Records for processing:
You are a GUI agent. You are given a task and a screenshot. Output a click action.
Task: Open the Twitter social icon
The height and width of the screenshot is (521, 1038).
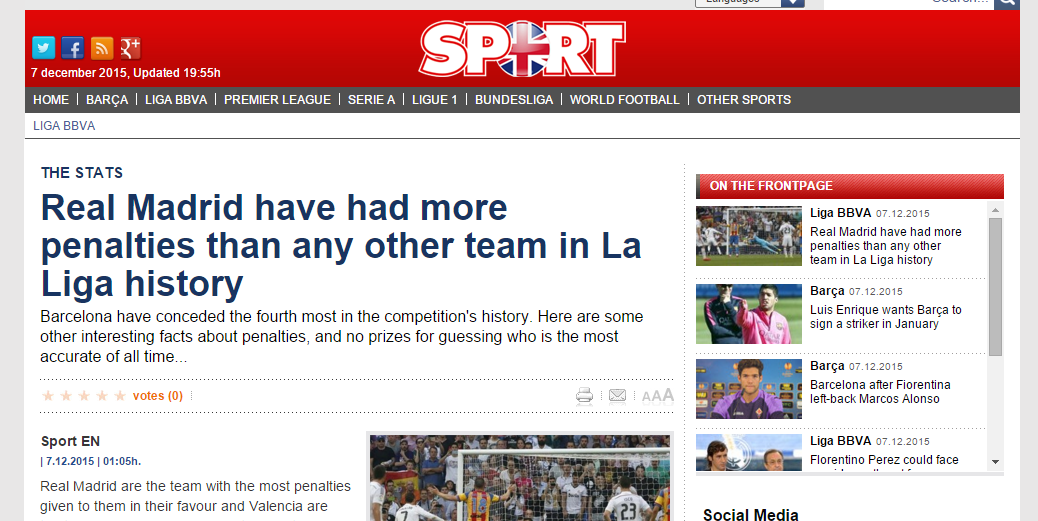(44, 48)
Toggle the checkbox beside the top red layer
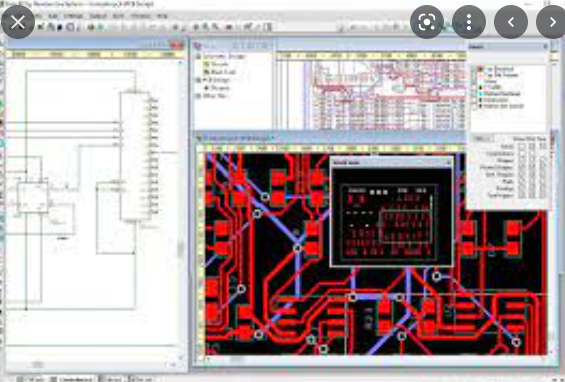Screen dimensions: 565x382 [474, 69]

Assignment:
All lines from the one containing "The height and" through the end of the entries, both ends included, should be written out exactly, with no pictures.

Task solution:
The height and width of the screenshot is (521, 1038).
(44, 48)
Toggle the checkbox beside the top red layer
Screen dimensions: 565x382 [474, 69]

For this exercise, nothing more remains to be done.